Author Topic: CCleaner infected with malware  (Read 224 times)

I D Shukhov

  • CCF Winner's Circle - Supporter
  • Wise Sage
  • *
  • Posts: 6195
    • View Profile
CCleaner infected with malware
« on: September 18, 2017, 06:27:46 AM »
https://www.theverge.com/2017/9/18/16325202/ccleaner-hack-malware-security

Thankfully I don't use CCleaner but was aware of it and may have used it in the distant past.

Quote
“For a period of time, the legitimate signed version of CCleaner 5.33 being distributed by Avast also contained a multi-stage malware payload that rode on top of the installation of CCleaner,” says the Talos team.

This has always been my fear:  an insider inserts malware into a legitimate product.  No checksum or signing would detect it.

Be Prepared.

JoFrance

  • CCF Winner's Circle - Supporter
  • Wise Sage
  • *
  • Posts: 2125
    • View Profile
Re: CCleaner infected with malware
« Reply #1 on: September 18, 2017, 05:15:25 PM »
I've used CCleaner lots of times.  It always did a good job so its really disappointing to hear that it can't be trusted anymore.

pxsant

  • CCF Winner's Circle - Supporter
  • Wise Sage
  • *
  • Posts: 1587
    • View Profile
Re: CCleaner infected with malware
« Reply #2 on: September 19, 2017, 04:17:53 AM »
CCleaner is actually from a company called Piriform.   They were bought out by Avast somewhere around July.   This happened after the transfer of Piriform assets to Avast.  Makes you wonder about a disgruntled employee as the possible culprit.

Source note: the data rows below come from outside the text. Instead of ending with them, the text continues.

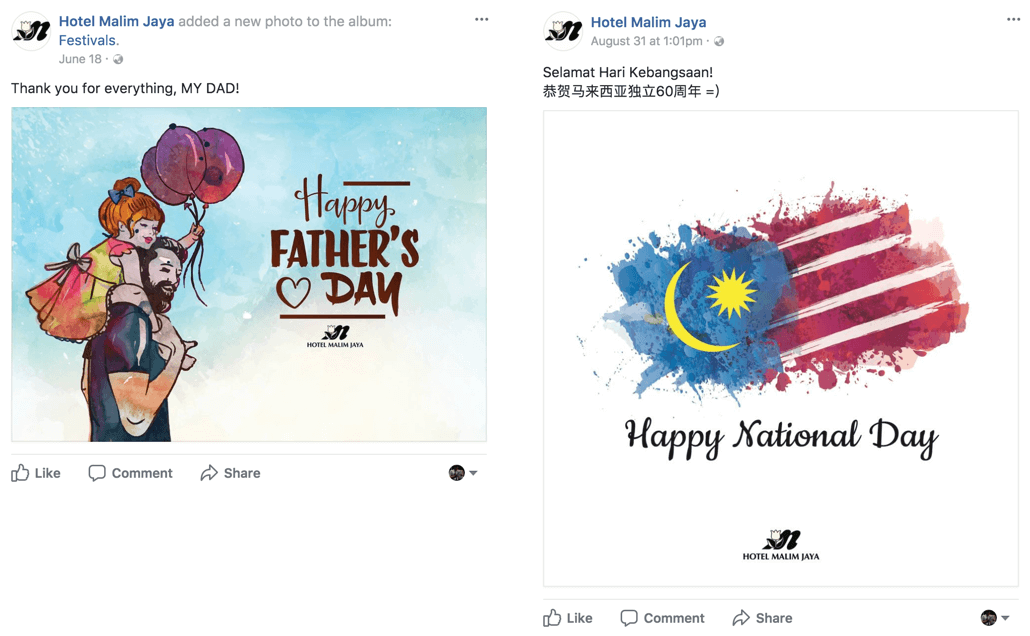Open Hotel Malim Jaya page from right post
Viewport: 1030px width, 636px height.
[648, 22]
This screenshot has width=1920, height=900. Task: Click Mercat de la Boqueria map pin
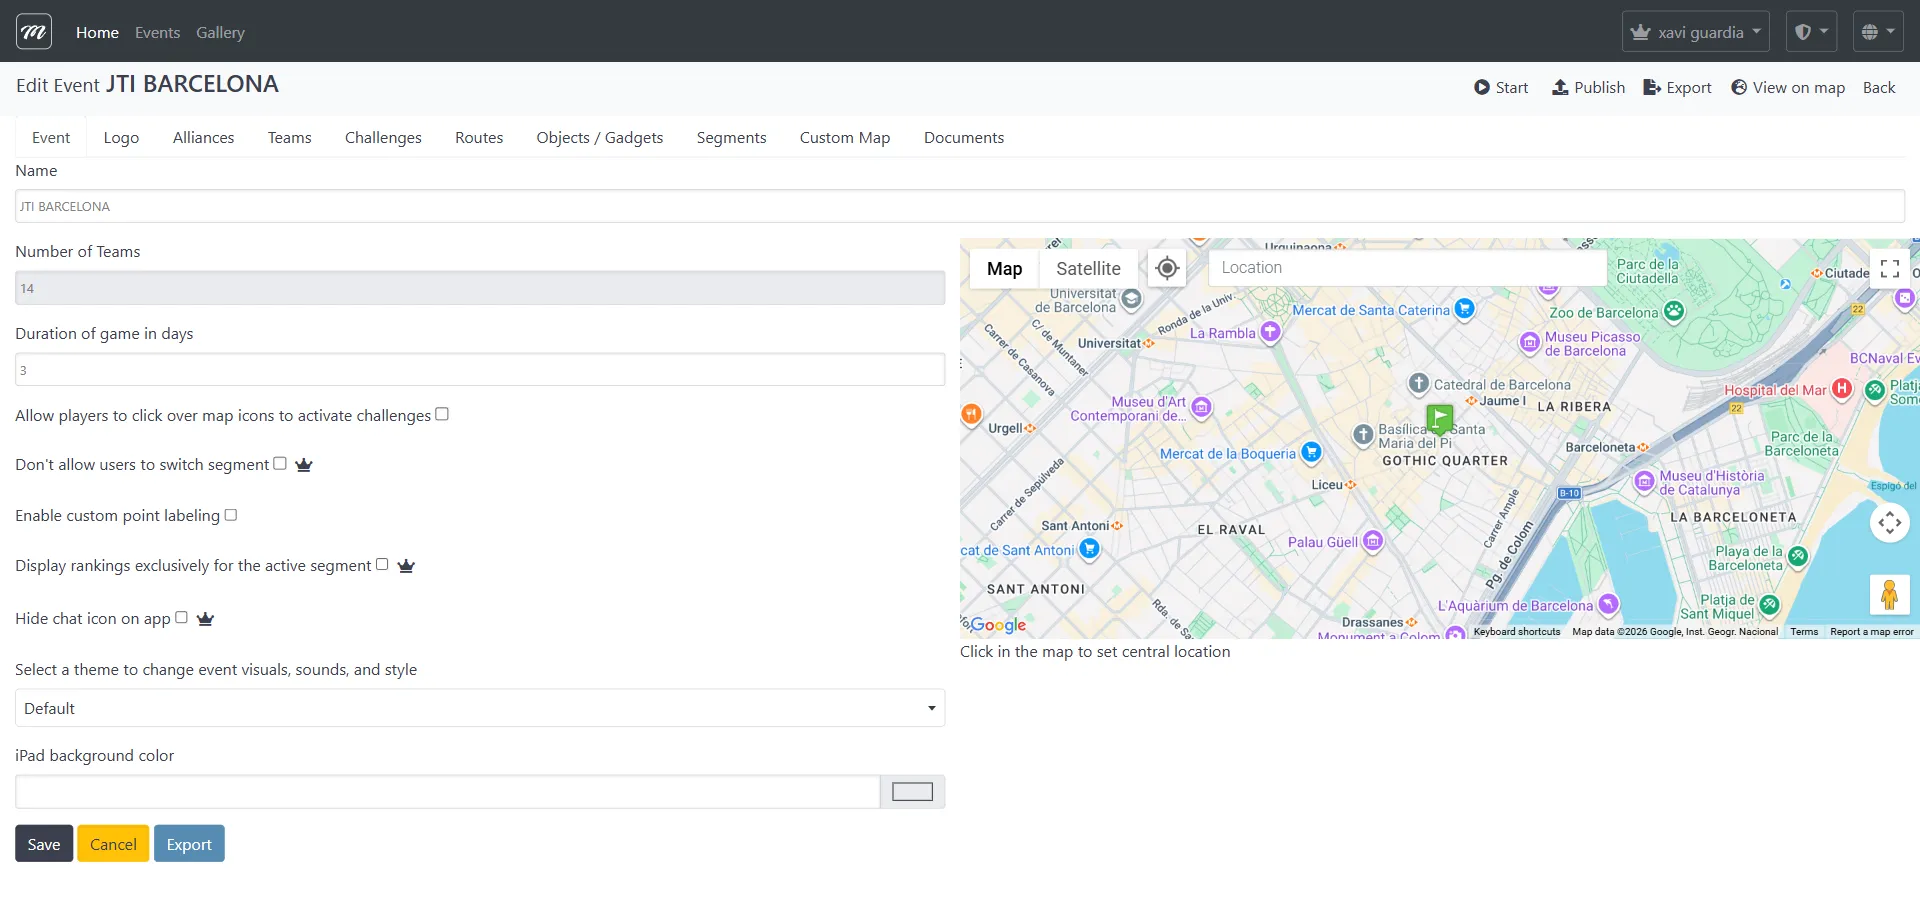pyautogui.click(x=1311, y=453)
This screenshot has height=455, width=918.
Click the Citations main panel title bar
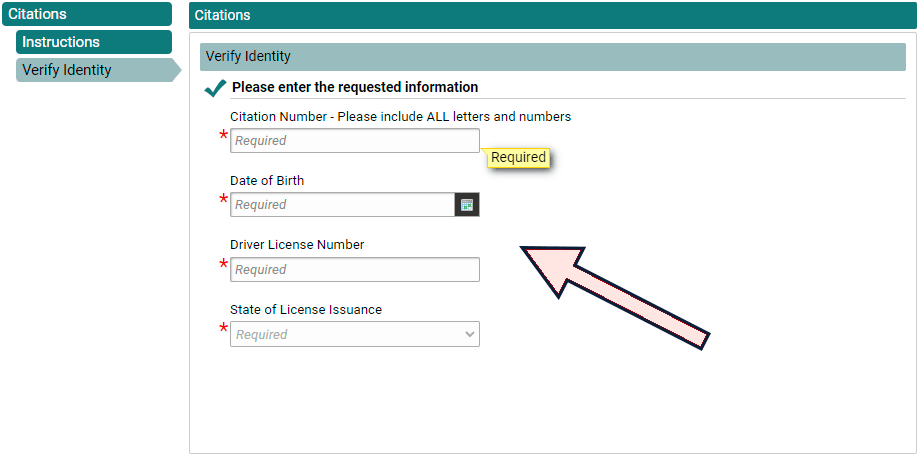[552, 15]
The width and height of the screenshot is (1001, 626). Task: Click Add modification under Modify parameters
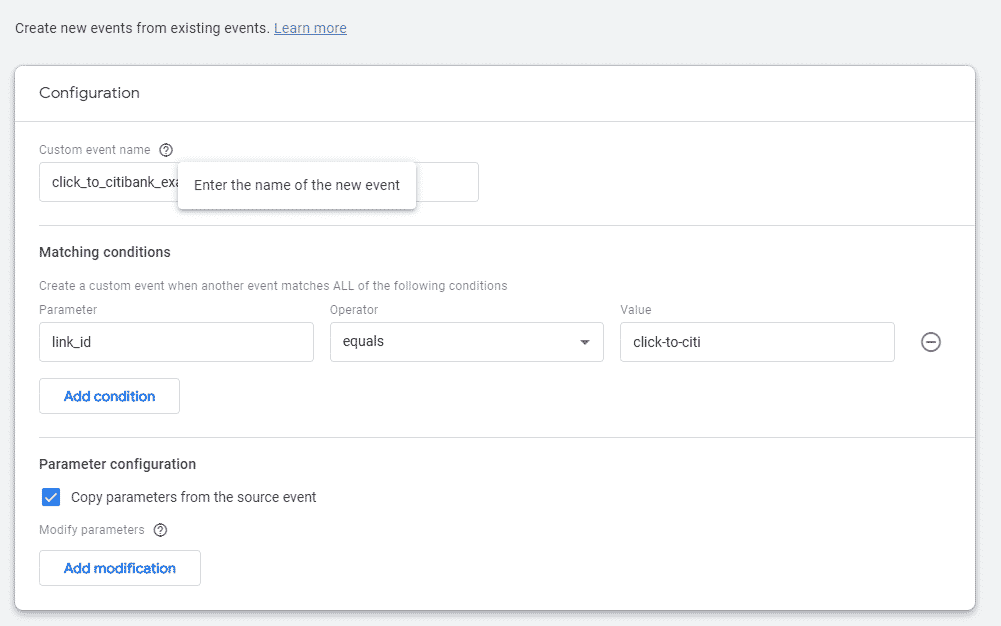pyautogui.click(x=119, y=568)
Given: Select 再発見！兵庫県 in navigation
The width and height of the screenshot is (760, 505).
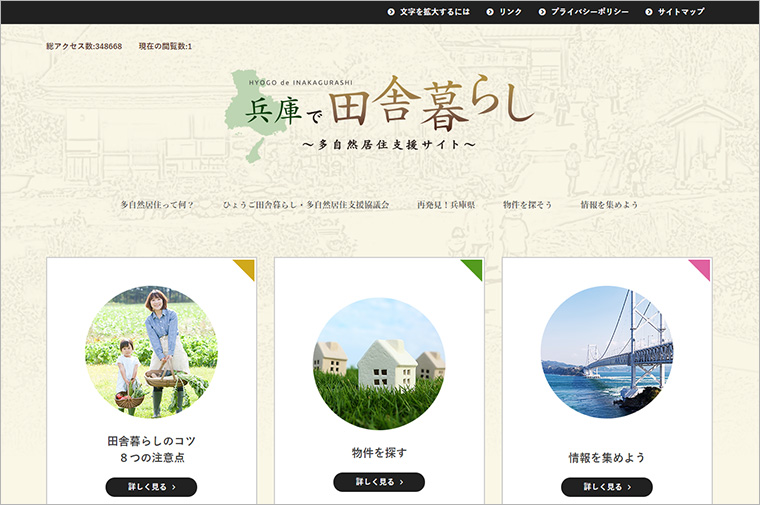Looking at the screenshot, I should 446,205.
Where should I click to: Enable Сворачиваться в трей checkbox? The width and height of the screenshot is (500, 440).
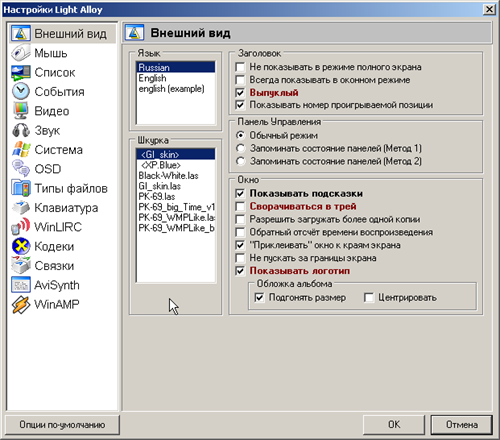(x=240, y=206)
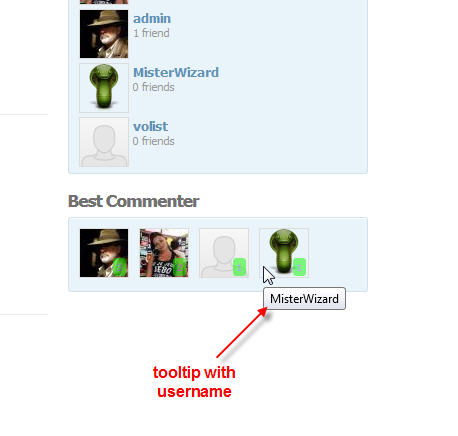The width and height of the screenshot is (458, 436).
Task: Open hat-man avatar in Best Commenter
Action: tap(104, 253)
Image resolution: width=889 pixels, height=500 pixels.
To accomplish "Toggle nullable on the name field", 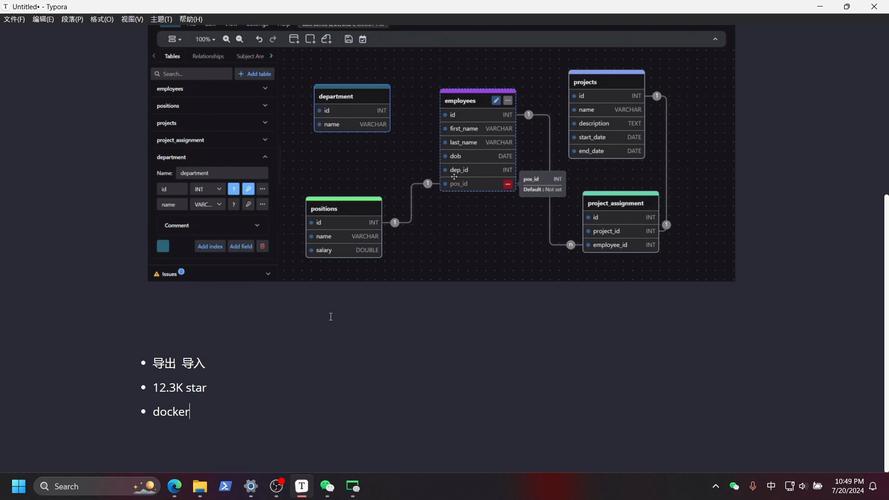I will (x=234, y=204).
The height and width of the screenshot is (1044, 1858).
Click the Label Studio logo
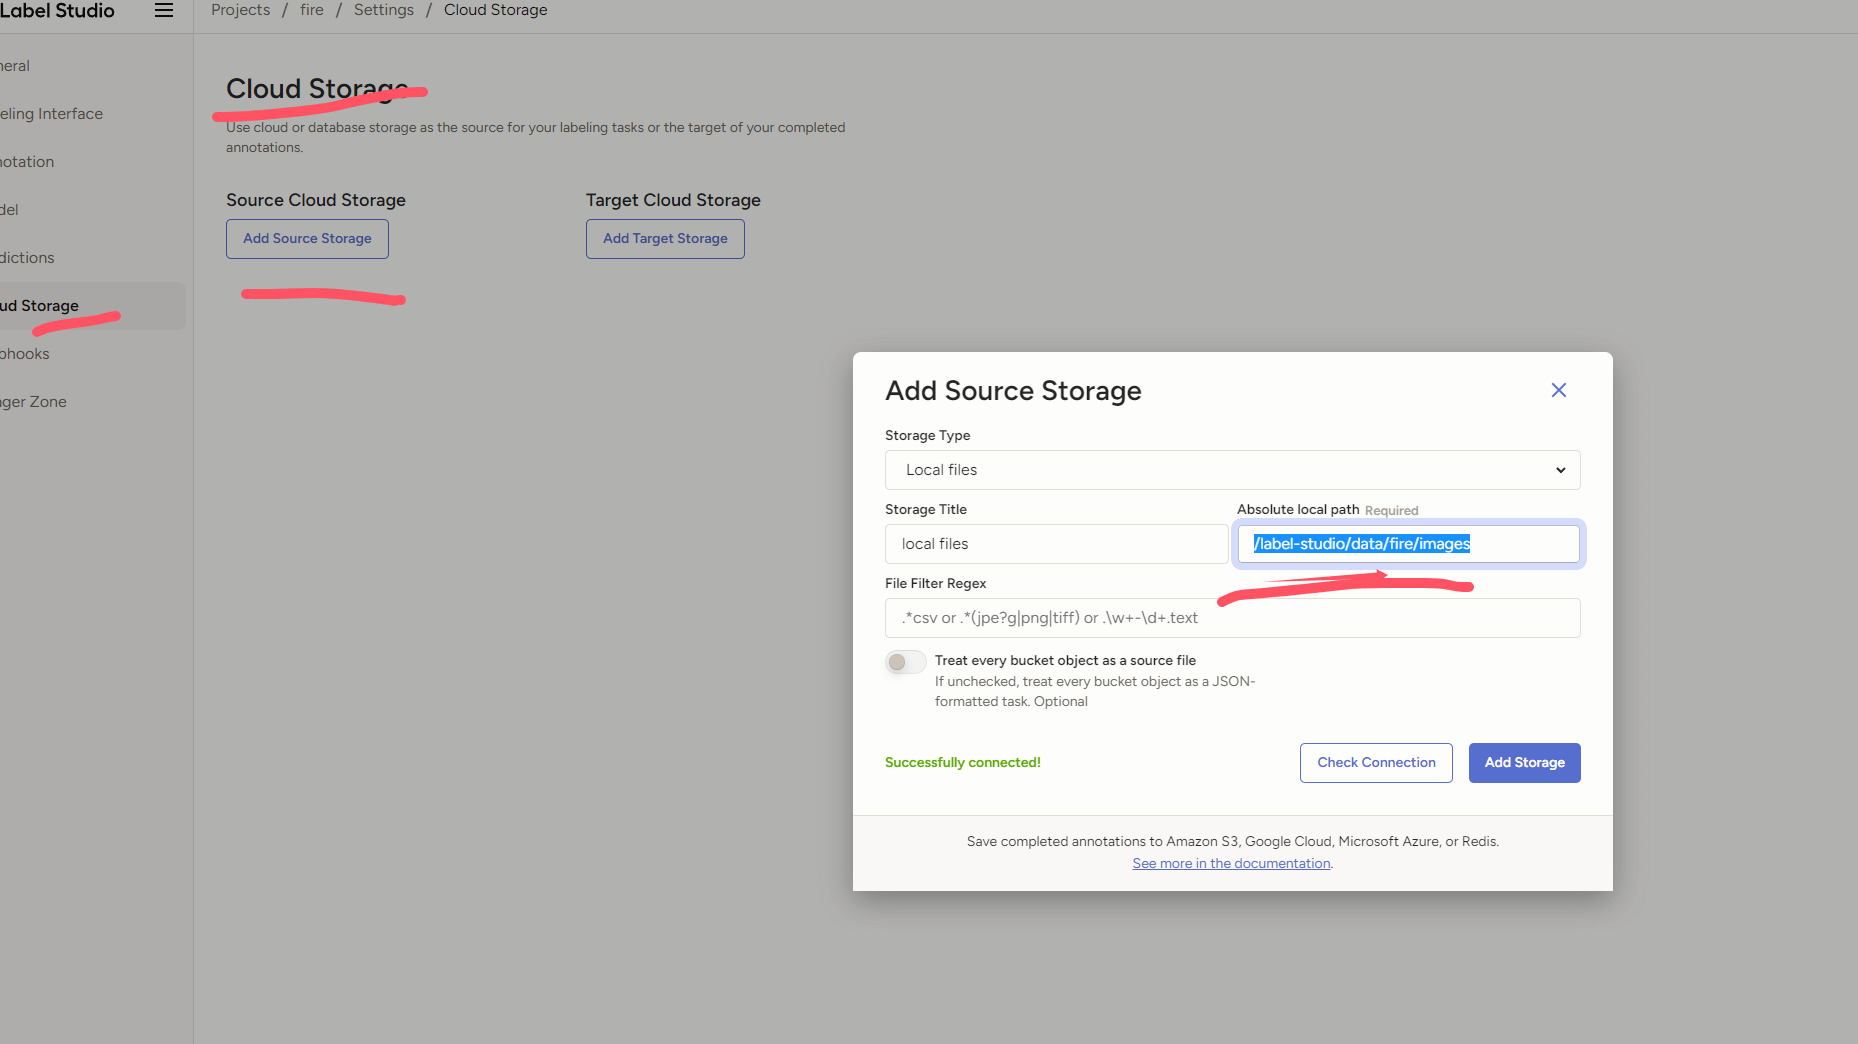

I checked all my systems and luckily I do not have CCleaner installed on any of them.

benali72

  • CCF Winner's Circle - Supporter
  • Wise Sage
  • *
  • Posts: 2562
    • View Profile
Re: CCleaner infected with malware
« Reply #3 on: September 19, 2017, 04:48:35 PM »
Thanks for the heads-up.

This article tells how to tell if you've been infected and how to fix it --

www.bleepingcomputer.com/how-to/security/ccleaner-malware-incident-what-you-need-to-know-and-how-to-remove/

Not all versions of CC were affected, apparently.

The Gorn

  • I absolutely DESPISE improvised sulfur-charcoal-salt peter cannons made out of hollow tree branches filled with diamonds as projectiles.
  • Trusted Member
  • Wise Sage
  • ******
  • Posts: 21655
  • Gorn Classic, user of Gornix
    • View Profile
Re: CCleaner infected with malware
« Reply #4 on: September 19, 2017, 04:49:31 PM »
CCleaner has been one of the most innocent programs around, right up there with Malwarebytes. Amazing.
Gornix is protected by the GPL. *

* Gorn Public License. Duplication by inferior sentient species prohibited.

JoFrance

  • CCF Winner's Circle - Supporter
  • Wise Sage
  • *
  • Posts: 2125
    • View Profile
Re: CCleaner infected with malware
« Reply #5 on: September 20, 2017, 05:35:55 PM »
What bothers me a lot is that people that do tech support depend on a lot of free utilities to solve problems.  Sometimes they buy them, sometimes not, but what a great loss to the tech support community to find out that these help utilities are infected with malware.  Its just sickening.

Maybe something happened when the company was bought out, that surely is possible like pxsant said. 

unix

  • Trusted Member
  • Wise Sage
  • ******
  • Posts: 3353
    • View Profile
Re: CCleaner infected with malware
« Reply #6 on: September 20, 2017, 06:06:37 PM »
This is the kind of shyte I only hear about on this forum. I don't read mainstream technology stuff so I had no idea.

Brawndo. It's got what plants crave.

The Gorn

  • I absolutely DESPISE improvised sulfur-charcoal-salt peter cannons made out of hollow tree branches filled with diamonds as projectiles.
  • Trusted Member
  • Wise Sage
  • ******
  • Posts: 21655
  • Gorn Classic, user of Gornix
    • View Profile
Re: CCleaner infected with malware
« Reply #7 on: September 20, 2017, 06:22:51 PM »
...what a great loss to the tech support community to find out that these help utilities are infected with malware.  Its just sickening.

Maybe something happened when the company was bought out, that surely is possible like pxsant said. 

I always believed that the PC desktop industry had a bit of a soul and some integrity, more than the smartphone industry, for instance. Companies like Spinrite and CCleaner and Malwarebytes always seemed like shining examples of good citizenship.

Fast forward to 2017 - fuck our customers, we can cash out BIG because we have this 30+ year old reputation we can trade off of, and it'll become someone else's problem.
Gornix is protected by the GPL. *

* Gorn Public License. Duplication by inferior sentient species prohibited.